***** ARTICLE

As mentioned in Flood (2004), the Aboriginal People were still being characterised as 'unchanging man in an unchanging environment' in the 1920s. Since then evidence has been accumulating, especially from archaeology, that the reverse is actually true. Some features of their culture were indeed conservative, such as some burial practices, such as where men were buried clutching the penis. This has been observed in the 18th century, and has since been found in burials such as at Lake Mungo, where the burial of WLH 3, dated to about 60,000 years ago, had his hands in a position consistent with this practice. But they have adapted to extraordinary climatic changes. At the time of their arrival in central Australia the lakes of the centre were vast stretches of freshwater, the remains of large fish caught in them being found in middens near the lakes. Since then, the lakes dried up, the people, along with the animals, moved away from their dependence on the lakes, shifting to such food sources as grass seeds and the marsupials that had also adapted to life without much standing water.

Aboriginal culture has been shown by archaeological research to have been evolving for at least 50,000, and more probably 60,000 years, to suit the situation they find themselves in at any particular place and time. Whether rainforest or desert, they flourished wherever they went. Rather then being unchanging they have shown themselves to be masters of adaptation. Aboriginal society has the longest continuous cultural history in the world.

The stone constructions for eel harvesting in southwestern Victoria and fish trapping at Brewarrina are examples of engineering practised by Aboriginal people. These constructions demonstrate they had the ability and the knowledge of their environment and the animals they hunted to plan and successfully build large scale permanent structures where the environment was reliable enough to make the work required worth while in the long term, and where there was a need, as in the case of the Brewarrina fish traps, to catch large numbers of fish when they were available in times of drought. The processes used for preserving eels demonstrates they knew how to preserve food when required. With regards to activities such engineering structures, mining, quarrying, permanent or semipermanent huts, when the conditions permitted, where they could they did.

**********
***** GIVEN ENTRIES

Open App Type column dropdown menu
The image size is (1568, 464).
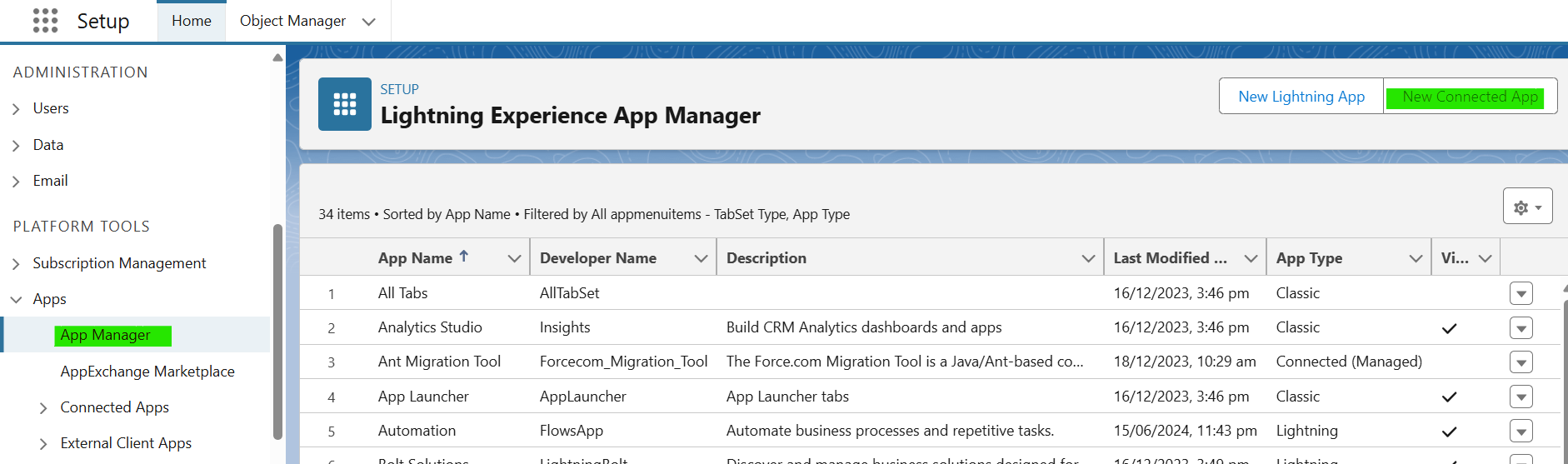(x=1415, y=259)
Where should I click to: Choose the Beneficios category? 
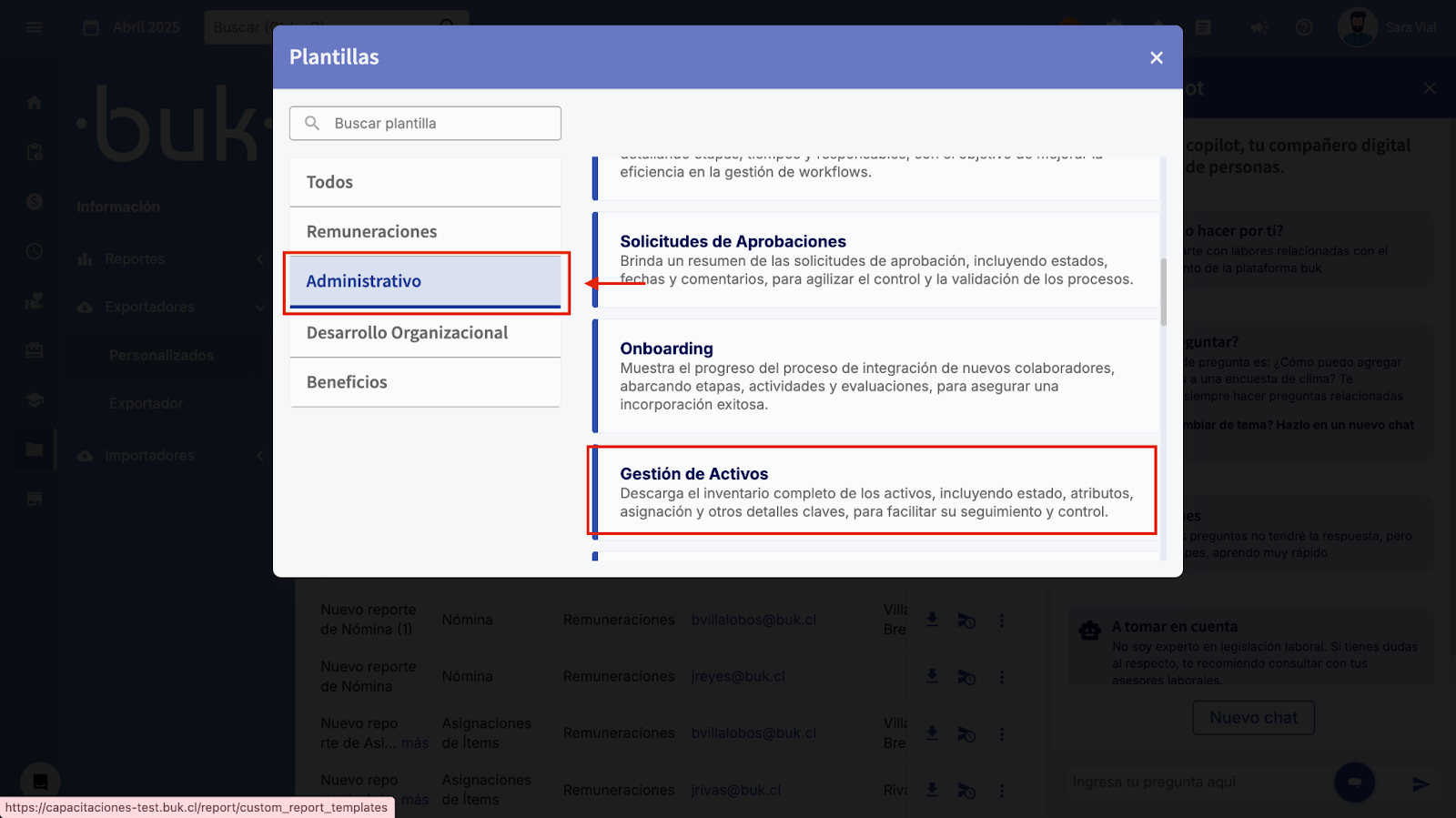point(425,382)
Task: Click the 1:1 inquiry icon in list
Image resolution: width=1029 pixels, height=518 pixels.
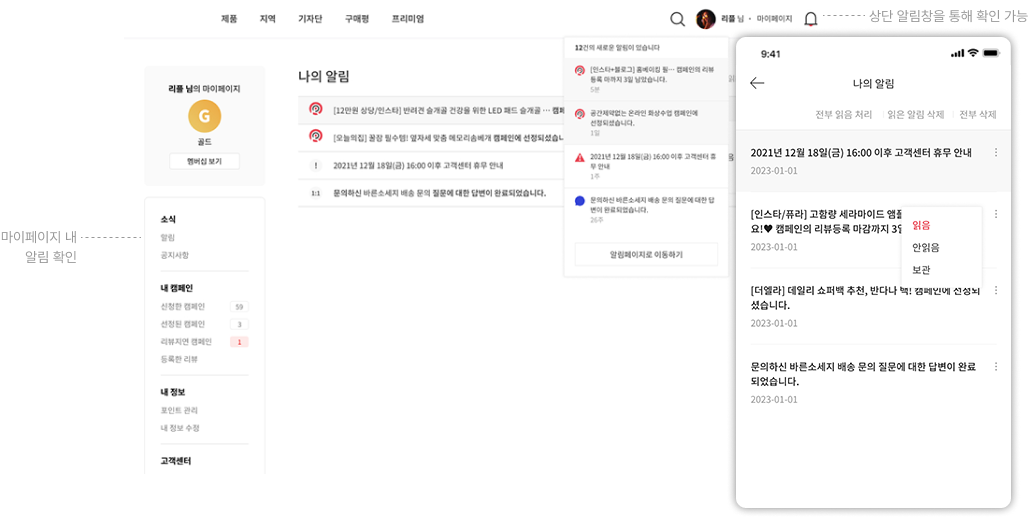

**********

# ACTIONS TO TAKE
1. From the passage on Aboriginal culture, write out the part that begins with the words "Aboriginal culture has" and ends after "in the world.", switching "desert" to "grassland".
2. Translate this sentence from the passage on Aboriginal culture into Spanish: "Aboriginal society has the longest continuous cultural history in the world."
3. According to the passage on Aboriginal culture, which stone constructions are examples of engineering practiced by Aboriginal people?

# ANSWERS TO THE TASKS
1.
Aboriginal culture has been shown by archaeological research to have been evolving for at least 50,000, and more probably 60,000 years, to suit the situation they find themselves in at any particular place and time. Whether rainforest or grassland, they flourished wherever they went. Rather then being unchanging they have shown themselves to be masters of adaptation. Aboriginal society has the longest continuous cultural history in the world.

2. La sociedad aborigen tiene la historia cultural continua más larga del mundo.

3. The stone constructions for eel harvesting in southwestern Victoria and for fish trapping at Brewarrina.